[START SELECTED EXTRACT]
Obama's $789 billion pork and pie in the sky dream rushed through Congress is being sold as an 'economic stimulus' when it is a spending bill which will saddle US taxpayers with massive debt for years to come. As Democrats embark on a huge spending spree for their pet projects, the measures have been slammed as a monumental waste of public cash. Now where have we heard that before?
The package has been wrapped up in pretty pink ribbon and sold to the American people like soap powder, as the new president pushed through the spending spree with evangelical zeal.
But disturbingly, there's no bi-partisan support, with Republicans and a handful of Democrats voting against it. As usual the devil is in the detail.
The 1,071 page, 8-inch-thick stimulus/spending Bill has a welcome $281 billion in tax cuts but that's peanuts. More than a half-trillion dollars is earmarked for government spending on infrastructure, health care bureaucracy and state governments.
At the heart is whether these measures will dig the US out of deep recession, create jobs and expand the economy. Some think it's garbage.
[END SELECTED EXTRACT]
[START RECORDS PROVIDED]
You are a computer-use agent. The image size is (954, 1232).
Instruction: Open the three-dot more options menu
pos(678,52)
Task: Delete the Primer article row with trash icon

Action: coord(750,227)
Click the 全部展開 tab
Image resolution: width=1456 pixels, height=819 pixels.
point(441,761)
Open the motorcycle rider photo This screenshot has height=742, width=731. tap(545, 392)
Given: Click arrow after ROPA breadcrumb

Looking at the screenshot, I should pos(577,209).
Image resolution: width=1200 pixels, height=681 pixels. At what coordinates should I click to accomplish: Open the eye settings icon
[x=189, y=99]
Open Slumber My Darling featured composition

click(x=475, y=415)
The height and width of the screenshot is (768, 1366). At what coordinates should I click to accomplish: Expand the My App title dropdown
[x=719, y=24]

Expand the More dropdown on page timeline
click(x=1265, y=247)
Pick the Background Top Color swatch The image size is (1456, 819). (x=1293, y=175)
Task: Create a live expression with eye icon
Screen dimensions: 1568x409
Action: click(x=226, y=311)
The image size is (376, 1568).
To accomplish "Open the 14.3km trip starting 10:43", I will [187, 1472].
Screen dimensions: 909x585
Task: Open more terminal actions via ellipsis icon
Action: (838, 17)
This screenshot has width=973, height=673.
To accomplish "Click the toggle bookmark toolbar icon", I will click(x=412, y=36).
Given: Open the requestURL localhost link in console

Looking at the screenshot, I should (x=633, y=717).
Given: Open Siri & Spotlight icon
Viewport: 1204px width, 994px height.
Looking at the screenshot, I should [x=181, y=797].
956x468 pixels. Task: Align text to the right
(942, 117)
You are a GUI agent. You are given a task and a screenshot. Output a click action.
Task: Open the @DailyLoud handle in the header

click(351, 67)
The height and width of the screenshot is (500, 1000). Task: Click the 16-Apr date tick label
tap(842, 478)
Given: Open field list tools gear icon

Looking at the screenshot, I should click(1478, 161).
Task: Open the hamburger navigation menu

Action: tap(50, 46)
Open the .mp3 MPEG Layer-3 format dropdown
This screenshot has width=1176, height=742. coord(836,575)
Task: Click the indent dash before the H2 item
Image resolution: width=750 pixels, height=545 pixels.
[END RECORDS PROVIDED]
Repeat word for word the part of the stimulus bill piece starting with "Obama's $789 billion" and going on through "heard that before?". The lines here stand on their own and have no tie to the stimulus bill piece.

FINAL RESULT:
Obama's $789 billion pork and pie in the sky dream rushed through Congress is being sold as an 'economic stimulus' when it is a spending bill which will saddle US taxpayers with massive debt for years to come. As Democrats embark on a huge spending spree for their pet projects, the measures have been slammed as a monumental waste of public cash. Now where have we heard that before?